Sie war erst 18, als sie 1926 ihren unehelichen Sohn Lasse in einem Kopenhagener Krankenhaus zur Welt brachte. Erst mit 70 Jahren sprach Astrid Lindgren mit ihrer Biografin Margareta Strömstedt über dieses für sie so wichtige Ereignis in der Öffentlichkeit. 2018 hat Pernille Fischer Christensen diesen biografischen Ausschnitt verfilmt. In der Hauptrolle spielt eine starke Alba August.
Im Film begegnet man einer jugendlichen, aufmüpfigen sowie selbstbestimmten und nach Gleichberechtigung strebenden Astrid, immer wieder im Konflikt mit ihrer bäuerlichen Umwelt, der harten landwirtschaftlichen Arbeit, der religiösen Moral und kleinstädtischen Normen. Die Eltern agieren ambivalent, mal unterstützend, mal restriktiv.

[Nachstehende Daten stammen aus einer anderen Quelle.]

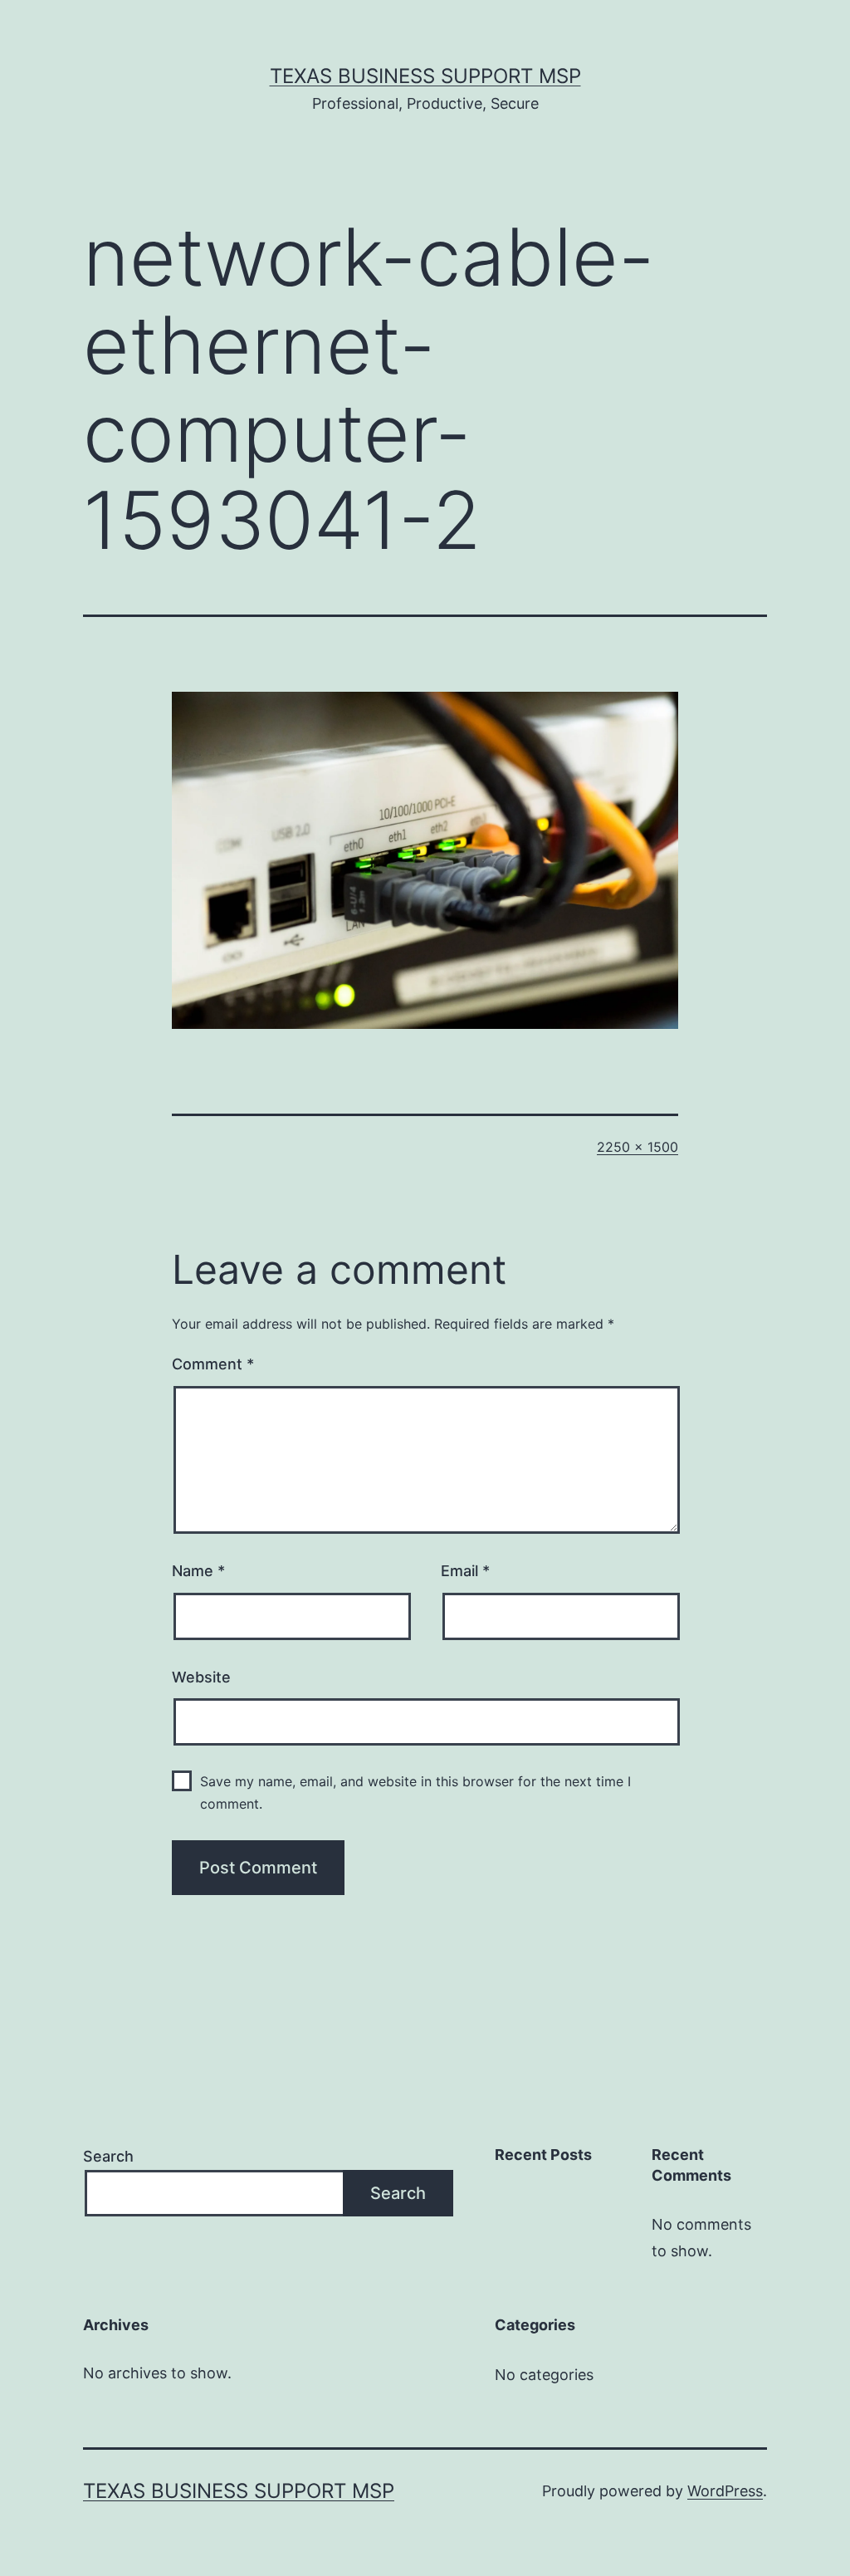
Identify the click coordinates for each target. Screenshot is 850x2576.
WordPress (725, 2491)
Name (198, 1570)
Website (201, 1677)
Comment (213, 1364)
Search (108, 2156)
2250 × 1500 (637, 1147)
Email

Jedenfalls aber kann Astrid ihr früh virulentes literarisches Talent als Volontärin der „Vimerby Tedning“ unter Beweis stellen.
Als sie von ihrem noch verheirateten und 30 Jahre älteren Chef Reinhold Blomberg schwanger wird, holt sie der Konservatismus der Zeit ein. Unehelichkeit ist Makel. Geschlechtsverkehr mit Minderjährigen gilt als „Hurerei“ und ist strafbar. Die ungeplante Schwangerschaft läßt Lindgren fluchtartig nach Stockholm aufbrechen. Die Schwangerschaft muss geheim gehalten werden, der dörflichen Öffentlichkeit gegenüber aber auch vor den Scheidungsrichtern.
Kopenhagen ist der einzige Ort in ganz Nordeuropa, an dem ledige Mütter anonym entbinden konnten. Und so fährt auch Lindgren dorthin, um ihren Sohn Lasse zur Welt zu bringen. Mittellos und zunächst von der Familie unter Druck gesetzt, muss sie Lasse bei einer dänischen Familie zur Pflege lassen. Auf die behütete Kindheit folgen schwierige Jahre. Um selbständig zu werden, macht sie in Stockholm eine Sekretärinnenausbildung und wohnt mit einer Freundin in einem möblierten Zimmer. Die Mittel sind begrenzt, der Wunsch, Lasse bei sich zu haben, muss immer wieder verschoben werden.
Finanzielle Entlastung bringt erst ihre Anstellung beim Königlichen Automobilclub, wo sie auch ihren späteren Ehemann Sture Lindgren kennenlernt und es ihr in einem Kraftakt gelingt, Lasse nach Stockholm zu holen. Ein Fakt, der in der damaligen Zeit nur einer Minderheit der Mütter gelang.
Die gesellschaftliche und rechtliche Ächtung der ledigen Mütter wird am Beispiel des biografischen Ausschnitts aus dem Leben der Astrid Lindgren deutlich, aber auch der Mut der nach Emanzipation und Selbständigkeit strebenden jungen Frauen der 1920er Jahre. Filmerisch angedeutet werden der Beitrag, der den Zeitschriften und Modemagazine bei der Verbreitung eines sich wandelnden Frauenbildes zukam, aber auch die neuen – wenn auch zunächst kargen – Formen materieller Unabhängigkeit, die die modernen städtischen Dienstleistungsberufe der Stenotypistinnen und Sekretärinnen den ledigen jungen Frauen eröffneten. So gelingt es dem Film, nicht nur ein Lebens- sondern auch ein Zeitbild zu entwerfen.